Николай закатывает глаза. В руках у него нет пера, и бумаги под рукой тоже нет. Гоголь падает — как подкошенный, резко, куда придется, — земля под ним, или дощатый пол, или камень, да что угодно. Яков Петрович ловит его — иногда ценой царапины на сапоге, иногда пачкая в пыли-грязи-глине брюки, все лучше, чем если несчастный писарь ударится головой об угол или о корягу и испустит дух. Умирать Гоголю никак нельзя — слишком он ценный, хотя считает себя дешевым.
Душа за полушку, остальное потянет на целый рубль, не больше.
Бинх ворчит, костеря «припадочного писаря», который может пролежать в беспамятстве несколько секунд, или минуту, или десять, а то и несколько часов, придя в себя, уже когда допрут его до кровати и уложат проспаться, прикрыв каким-нибудь кожухом и стащив с него сапоги. Бинх ворчит, но всегда навостряет уши, когда Гоголь рассказывает, заикаясь и запинаясь, что именно видел. Триста раз уже доказано, что «ересь и мракобесие» выводит потом на нужный след, и до дурака бы уже дошло.
Бинх не совсем дурак.
Коля закатывает глаза. Это происходит постепенно, по мере того как к его лицу возвращаются краски — яркие маки смущения на щеках, — а дыхание становится чаще и тяжелее. Он ведет себя тихо — виноваты тонкие стены или смущение, отчего Гуро хочется скорее вернуться в Петербург, где в его доме эти самые стены толстые и можно будет наконец-то услышать голос Николая в полную силу, где любой крик и стон останутся в пределах комнаты.

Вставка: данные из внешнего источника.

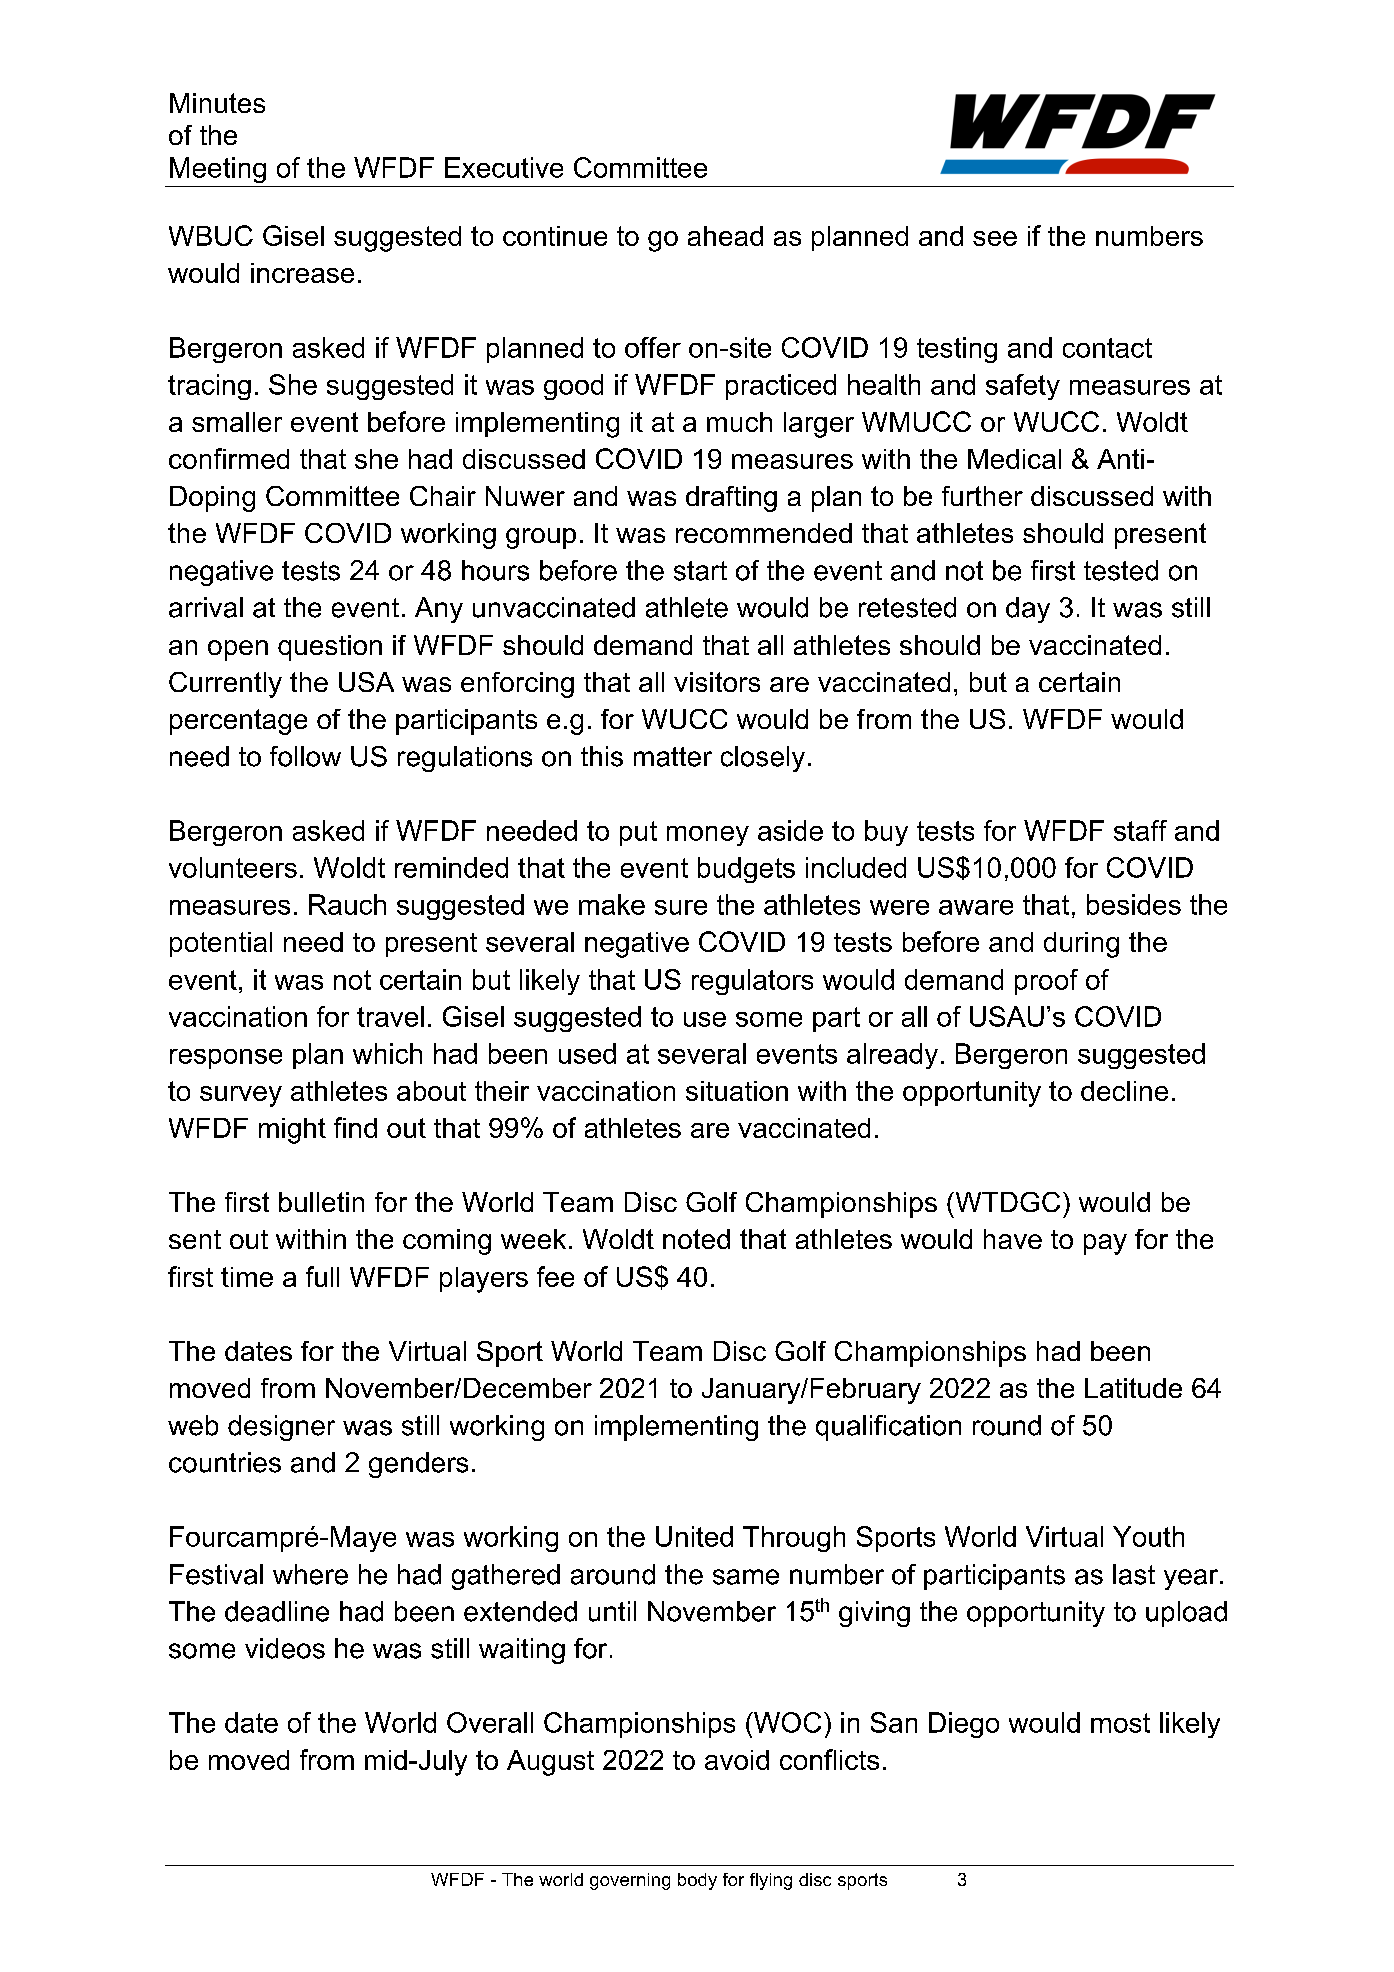 This screenshot has height=1972, width=1394. I want to click on follow, so click(305, 756).
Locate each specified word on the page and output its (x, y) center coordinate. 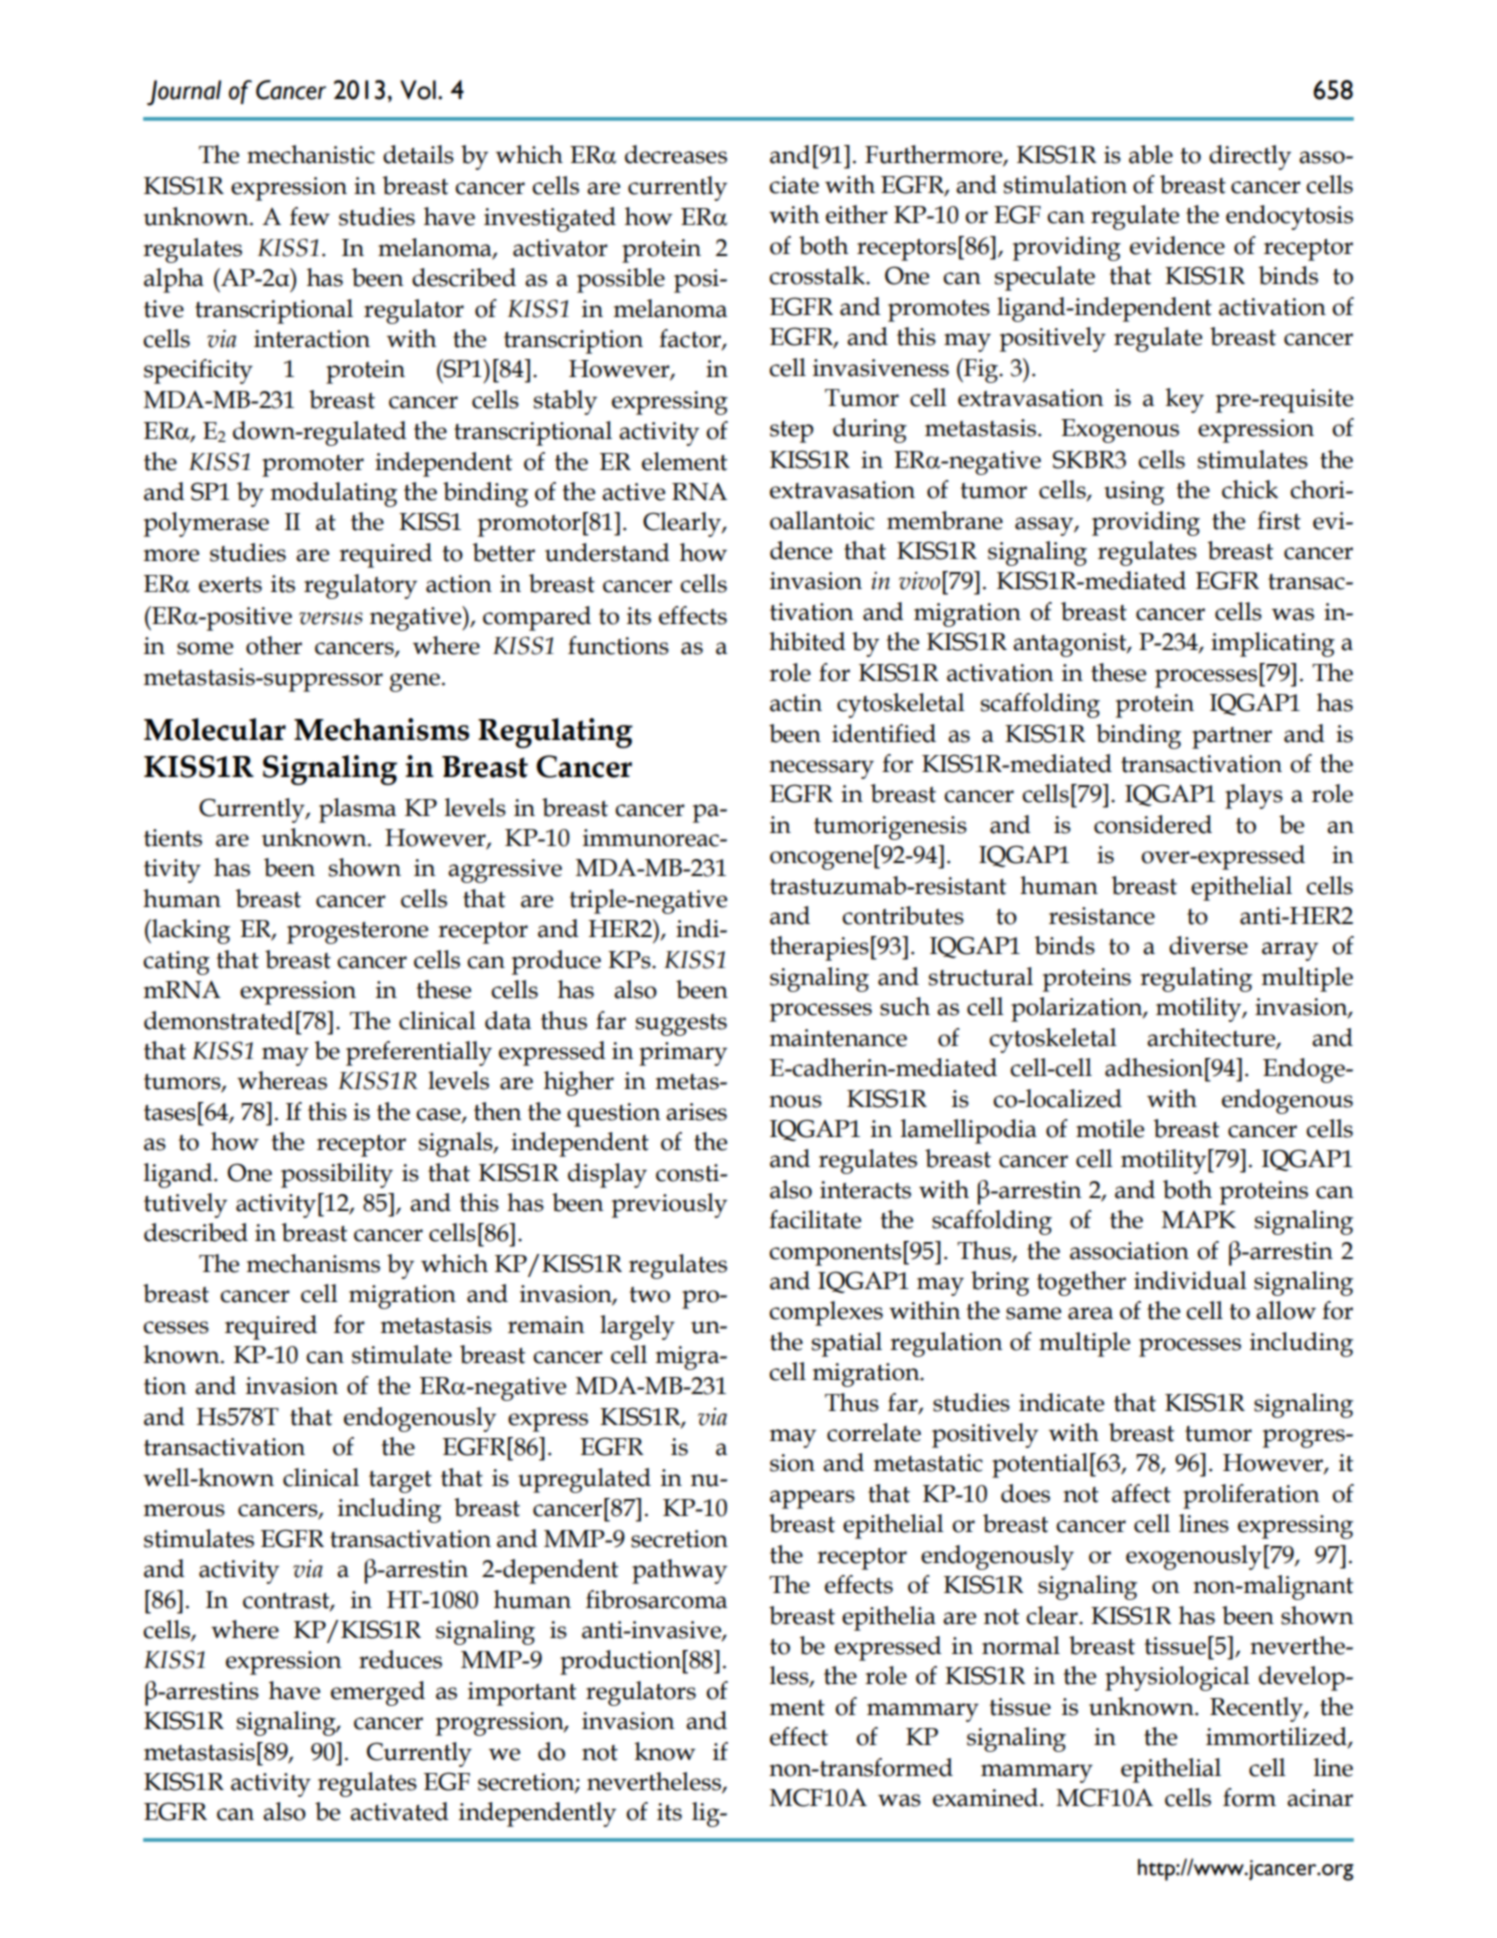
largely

Но это пока мечты — до Петербурга далеко, работы много, только и остается, что подмечать шорох за дверью в ту пору, когда все уже крепко спят, и говорить с улыбкой «входи».
На самом деле Николай очень жадный до внимания и до ласк, что вкупе с его умением терять рассудок — в прямом смысле — заставляет уже Гуро терять голову, ввязываться в игру.
У игры простое название.
«Доведи Николая Васильевича».
Потому что дойдя до пределов невнятного бормотания и искусав руку до крови, тот, содрогаясь и выгибаясь, теряет сознание. Проваливается за грань, оставляя в реальном мире мягкое, горячее, послушное и безвольное тело. Гуро приподнимает ему веко, чтобы увидеть бельмо глаза, и фыркает.
Он рассказывает ему что-нибудь, пока тот не в себе. О том, что ему стоит лучше питаться и меньше нервничать. О том, что плохо заглядываться на чужих жен. И что никуда он не денется — сам нарвался, так сказать. Он дожидается того момента, когда дыхание Гоголя меняет тембр, обморок переходит в сон, и Яков замолкает, подгребая его к себе, укладывая так, чтобы не простыл вдруг: ночи-то стылые, а писарь — утлый.
У Коли закатываются глаза — по разным причинам. Но ничего плохого в этом нет.